Di tanah, dimana bangunan-bangunan kecoklatan dan kehijauan tersebut berdiri dahulunya adalah tanah milik warga, tanah-tanah yang diwariskan oleh leluhur atau tanah-tanah yang dengan susah payah dibeli dan telah menghidupi sekian generasi. Konflik kekerasan yang menyebabkan gelombang pengungsian ke luar secara efektif telah menyebabkan nilai tanah menjadi sangat murah bahkan dianggap tidak bernilai. Beberapa pengungsi mengatakan menjual tanahnya seharga Rp.1 juta per hektar karena tidak memiliki harapan hidup lagi di tanah. Tidak ada tawar menawar harga, tidak ada negosiasi. Konflik Poso dengan berbagai pola kekerasannya telah dengan sangat massif menggusur para warga pemilik tanah yang nota bene para petani, wiraswasta kecil, buruh yang tidak memiliki seragam, menggantinya dengan mereka yang memiliki seragam lebih mapan.

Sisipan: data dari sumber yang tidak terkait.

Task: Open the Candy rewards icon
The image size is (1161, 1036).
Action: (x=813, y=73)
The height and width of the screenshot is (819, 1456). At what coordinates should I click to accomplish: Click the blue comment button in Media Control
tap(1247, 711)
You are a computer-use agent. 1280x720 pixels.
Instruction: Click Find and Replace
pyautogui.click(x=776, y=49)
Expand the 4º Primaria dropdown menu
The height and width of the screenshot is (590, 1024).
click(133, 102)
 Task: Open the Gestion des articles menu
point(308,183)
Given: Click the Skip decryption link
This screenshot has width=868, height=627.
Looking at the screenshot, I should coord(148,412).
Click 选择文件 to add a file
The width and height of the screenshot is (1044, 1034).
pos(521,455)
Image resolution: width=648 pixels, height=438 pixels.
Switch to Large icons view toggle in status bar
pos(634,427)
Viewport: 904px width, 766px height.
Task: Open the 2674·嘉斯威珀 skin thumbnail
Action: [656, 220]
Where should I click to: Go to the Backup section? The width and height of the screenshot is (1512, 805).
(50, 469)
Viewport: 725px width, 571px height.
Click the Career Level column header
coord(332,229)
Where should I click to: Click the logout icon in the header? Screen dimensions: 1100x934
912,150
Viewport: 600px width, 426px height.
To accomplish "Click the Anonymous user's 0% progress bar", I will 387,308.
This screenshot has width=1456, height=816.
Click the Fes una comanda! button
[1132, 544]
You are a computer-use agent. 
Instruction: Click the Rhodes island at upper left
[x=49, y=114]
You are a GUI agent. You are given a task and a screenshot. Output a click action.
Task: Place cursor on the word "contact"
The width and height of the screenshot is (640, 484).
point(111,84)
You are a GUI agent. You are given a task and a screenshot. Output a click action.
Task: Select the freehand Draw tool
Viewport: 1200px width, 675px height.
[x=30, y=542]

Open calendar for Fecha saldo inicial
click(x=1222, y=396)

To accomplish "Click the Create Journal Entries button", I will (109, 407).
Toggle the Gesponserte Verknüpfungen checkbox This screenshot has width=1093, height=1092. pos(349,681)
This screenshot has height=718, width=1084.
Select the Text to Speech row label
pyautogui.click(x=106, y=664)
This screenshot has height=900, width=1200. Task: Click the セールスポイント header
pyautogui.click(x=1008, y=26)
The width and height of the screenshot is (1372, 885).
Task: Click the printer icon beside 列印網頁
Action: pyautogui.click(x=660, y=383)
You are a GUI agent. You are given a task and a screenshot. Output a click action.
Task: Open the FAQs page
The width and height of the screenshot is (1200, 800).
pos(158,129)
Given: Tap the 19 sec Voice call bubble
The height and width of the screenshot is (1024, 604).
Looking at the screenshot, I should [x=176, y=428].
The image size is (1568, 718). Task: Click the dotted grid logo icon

Ditanah-tanah, dimana bangunan megah permanen coklat dan hijau itu berdiri, didiami oleh mereka yang datang atas nama pengamanan wilayah konflik. Pun, ketika konflik kekerasan terbuka dinyatakan sudah tidak ada, upaya-upaya untuk pembebasan tanah untuk membangun (lagi) instalasi militer tidak berhenti. Ironisnya (atau aneh?) pemerintah terlibat dalam negosiasi pembebasan tanah. Ini hanya salah satu contohnya. Sudah direncanakan (pastilah sudah lama rencana ini?) bahwa di Desa Tongko akan dibangun fasilitasi instalasi militer, Brigade Infanteri seluas 40 Ha. Pemerintah Kabupaten Poso diminta untuk menyiapkan lahannya. Perancangan lahan dari 40 Ha diubah menjadi 30 Ha, dan berada di wilayah kebun produktif milik warga Tongko dengan ganti rugi Rp.100.000 untuk setiap pohon, dan Rp.2500/meter. Warga menolak tetapi menaikkan harga. Rencana pembangunan Brigif berada di atas tanah penghidupan sehari-hari warga, diwilayah dimana terdapat lebih dari 1000 pohon durian, ribuan coklat dan kelapa juga manggis. Menurut salah seorang pemilik lahan, saat musimnya sebuah pohon durian bisa menghasilkan Rp.5 juta, cengkih bisa menghasilkan Rp.10 juta perpohon, belum lagi hasil coklat yang terbilang banyak. Sementara itu, setiap warga mengeluh akan sempitnya lahan di Desa Tongko dan meminta agar pemerintah kabupaten melalui Dinas Kehutanan dapat membebaskan lahan di bagian selatan desa untuk di pakai berusaha. Dinas Kehutanan menolak, itu adalah hutan lindung, demikian alasannya. Camat Lage membuka pendapat: “saya sudah akan pensiun, biarlah pembebasan lahan Brigif ini jadi kenang-kenangan untuk saya pensiun”
Lagi!! Atas nama pembangunan, kehidupan warga haruslah nomor dua. Kali ini lebih tegas, demi pengamanan wilayah pasca konflik dan pengamanan lainnya serta perlindungan wilayah, rakyat diharuskan menomorduakan kehidupannya, tanahnya. Konflik kekerasan secara efektif menjadikan tanah-tanah tidak lagi menjadi milik rakyat. Tanah-tanah menjadi milik mereka yang berseragam, atas nama pengamanan wilayah. Lalu, tanah-tanah menjadi milik mereka yang beruang, atas nama pembangunan. Kolaborasi kepentingan keduanya niscaya menggusur rakyat dari tanahnya.